A few years after being discovered by Ellen DeGeneres on YouTube, he’s got a No. 1 smash (the Furious 7 ballad “See You Again“), a rising duet (“Marvin Gaye,” with Meghan Trainor), and one trendsetting eyebrow.
EW: What was it like to get a phone call from Ellen?
CHARLIE PUTH: I was a sophomore at Berklee College of Music, and I thought it was a joke. Then they called again and were like, “No, it’s really the Ellen show! We’d love for you to come out and sing [his cover of Adele’s “Someone Like You”].” So I did and was signed to her label. I got to be in front of 15 million people, and it’s ultimately how Atlantic Records found me—because someone just happened to be watching the show that day. It’s pretty cool.
Pretty cool you got to go back just a few years later to perform “See You Again.”
I’ve never been so not-nervous to perform on the show. I went there and it was just like a big happy family. I know all the producers—it was just fantastic.
Speaking of, let’s talk about the Wiz Khalifa collab “See You Again,” which pays tribute to the late Paul Walker.
I produced the song with DJ Frank E, and he’s known for writing huge pop hits. We didn’t know each other, [but] we wrote the hook in, like, 10 minutes. What was interesting was that we were writing the song for Paul, but we didn’t tell each other that we had both lost somebody recently. It was pretty powerful. The moment we finished it, we hugged. We were like, “You’re my bro forever!” … We sent it to Wiz, and he put down his rap on it and made the whole thing shine. He put the little bow on it.
But we just wanted to write a record for Paul [Walker] because the whole world, still, is mourning. And they didn’t have a song up until that point to celebrate his life with and now they do—and we do with our own personal experience.
So you didn’t meet Wiz until after he had already done his verses?
Yeah, can you believe that? We were recording in completely different parts of the world. But I got to meet him when I went to rehearse for Jimmy Fallon—he’s really awesome because he’s such a performer. He’s so chill and I used to be a pretty nervous performer, up until a few months ago. I was like, “Yo, Wiz, I’m worried I’m not going to sound good on Fallon, do you have any words of advice?” And he was like, “Yo, we’re going to do it again and again if you mess up. Don’t worry.”
And what’s crazy is that Wiz texted me yesterday and said that when he was writing his part he related from his personal life to what I had written.

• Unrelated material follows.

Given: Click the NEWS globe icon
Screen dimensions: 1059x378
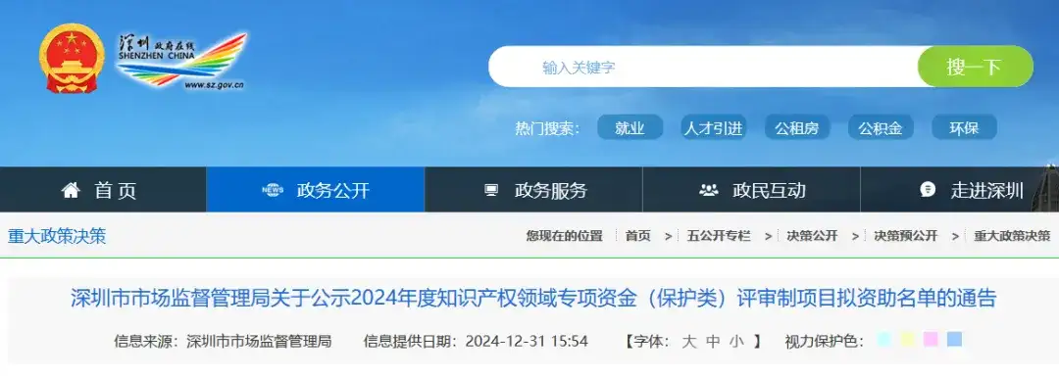Looking at the screenshot, I should (273, 190).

He didn’t go into detail but it’s pretty powerful knowing that a guy that I’ve looked up to in the hip-hop community is writing that to me.
You’ve also penned songs for stars like Jason Derulo, Trey Songz, and Pitbull. What was it like when you first started hearing people recording your words?
It was surreal. The first person that I ever heard sing a song I wrote was Jason Derulo. I was in the studio when he was doing it, and I mean, I’ve heard that guy’s voice my whole life. When he was singing words I wrote, I started kind of choking up, but I tried to be all manly and puff my chest up and be all “Yeah, it’s not a big deal.”
The “See You Again” music video has close to 108 million plays on YouTube. Have you started getting recognized yet?
[Laughs] I took an Uber last night and the driver just stared at me, so I was like, “Is there anything wrong?” And he was like, “No, man, you’re a great singer. I really look up to you!” And he didn’t even turn on the meter!
You had a cameo in Meghan Trainor’s “Dear Future Husband” video and she asked to sing on “Marvin Gaye.” Do you think she’s trying to tell you something?
[Laughs] Well, it didn’t happen in that order. We actually met at a party in the Hollywood Hills, and I played her a very early demo version of “Marvin Gaye” and she memorized the song and sang it in the studio a week later…. She’s taken me on and introduced me to her fans—they call themselves the Megatrons, and they’ve kind of adopted me.
So do you have your own fan-group name yet?
I actually didn’t name them, but they came up with “Supporters of Charlie Puth,” and they narrowed it down to “SupPuthers,” and then it became just “Puthers.” It’s crazy because I have a scar on my right eyebrow, but people who don’t know me very well think that I just intentionally shave that part of it. So now I see people on Twitter shaving that part of their eyebrow and saying, “I’m a Puther for life!” and I’m like, “Oh, goodness! I hope your mom doesn’t get mad at you.”
When I first heard “Marvin Gaye” I thought I had missed something—that people were actually using his name as a verb for getting in on—turns out it was all you. Where did that come from?
This is a true story, first day in California, I went to a coffee store and I started tapping my feet to the drumbeat of what would be “Marvin Gaye.” And when I was producing it it just sounded like this groovy, danceable song—I wasn’t even thinking “Marvin Gaye” but I was like, “It sounds like a sex song!” Obviously, Marvin Gaye has a song called “Let’s Get It On” so it just became, “Let’s Marvin Gaye and get it on.” It just fell out of me.
How many weird messages have you gotten from friends about wanting to Marvin Gaye since the song came out?
[Laughs] Well I get some interesting messages sometimes, but I’m fine with that. [Laughs] I actually get a lot of messages with people saying, “What’s a Marvin Gaye?” and, I mean… oh, wow. I must be getting old, because someone who was born in 2004 just asked me what a Marvin Gaye was.
An edited version of this interview ran in Entertainment Weekly issue #1362, on stands Friday, April 24.